**EXERCISE OBJECTIVE**
According to the article about the Russian edition of Asterix, for what price did "Asterix and the Goths" start selling in Moscow?

Not many people in Russia know that yet, even though 300 million readers speaking 80 different languages have read with glee the adventures of those two Gauls — Asterix and Obelix — and their plucky village that holds out against the mighty Roman empire in 50 B.C.

French publisher Emmanuel Durand intends to change all that. He recently published a Russian-language version of "Asterix and the Goths" in the hope that not only will Russians be enchanted by the tales of Asterix and Obelix but, perhaps, a comics culture can take root in a land that has so few comics that the Asterix translators had to make up their own versions of KAPOW!, WHAM! and BAM!

"There's no culture in Russia of comics," said Durand, sitting in the office of his bookshop and publisher, Pangloss, "I don't know if people will buy it."

"Asterix and the Goths," or "Asteriks i Goty" in Russian, started selling in Moscow for 70 rubles ($2.50) this month.

Durand is so hopeful that Russians will enjoy the misadventures of the wise-cracking duo that he already plans to publish five more of the comic books penned by Rene Goscinny and Albert Uderzo by the end of the year.

Asterix's first adventure was published in 1959 in the French comic journal Pilote. Scripted by Goscinny and drawn by Uderzo, it quickly became a national and international success, and generations have grown up on what grew to be 31 comic books.

The adventures follow Asterix, the smart, if short, Gaul who gets super-strength by drinking a potion made by the village druid, Getafix, and his trusted friend Obelix, a jolly, obese giant, who is the heart and soul of the books. Fixated on eating boars, making menhirs and bashing as many Romans as he can, Obelix has had superhuman strength ever since he fell into a cauldron of magic potion as a child.

Although set in 50 B.C., the books have always mixed old and modern humor. The Romans often speak in Latin, mixing quotes from Horace and Cicero with phrases like "Credo Elvem ipsum etian vivere," or "I think that Elvis is still alive," and "Facut nemo me vocet," or "Hold my calls." Many of the comics poke fun at modern French society.

Surrounding Asterix and Obelix are characters whose names tell their own stories, such as the bard of the village, Cacophonix, whose off-tone singing is feared by all, and the village chief, Vitalstatistix.

"Every name in Asterix is a joke," said one of the translators, Nadezhda Butman.

Adapting the books into Russian has been a challenge for translators Butman and Mikhail Khachaturov. But they both had the advantage of translating various Asterix books from French many years before — Butman for her children and Khachaturov for himself for fun.

**DATA EXTRACT**
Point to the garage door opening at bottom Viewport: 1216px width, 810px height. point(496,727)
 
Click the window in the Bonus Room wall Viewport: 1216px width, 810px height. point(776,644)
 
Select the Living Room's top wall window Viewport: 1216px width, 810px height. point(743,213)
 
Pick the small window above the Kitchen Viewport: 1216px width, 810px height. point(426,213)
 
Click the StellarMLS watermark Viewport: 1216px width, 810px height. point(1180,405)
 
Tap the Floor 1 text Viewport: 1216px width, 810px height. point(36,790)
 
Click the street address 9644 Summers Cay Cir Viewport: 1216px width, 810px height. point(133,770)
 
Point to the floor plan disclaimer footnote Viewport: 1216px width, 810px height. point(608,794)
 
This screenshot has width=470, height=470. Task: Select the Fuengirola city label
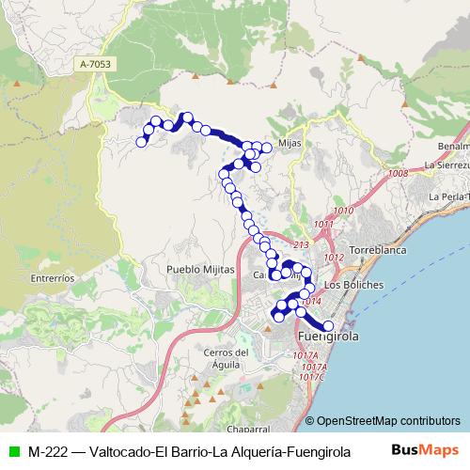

**ANSWER TO THIS TASK**
70 rubles ($2.50)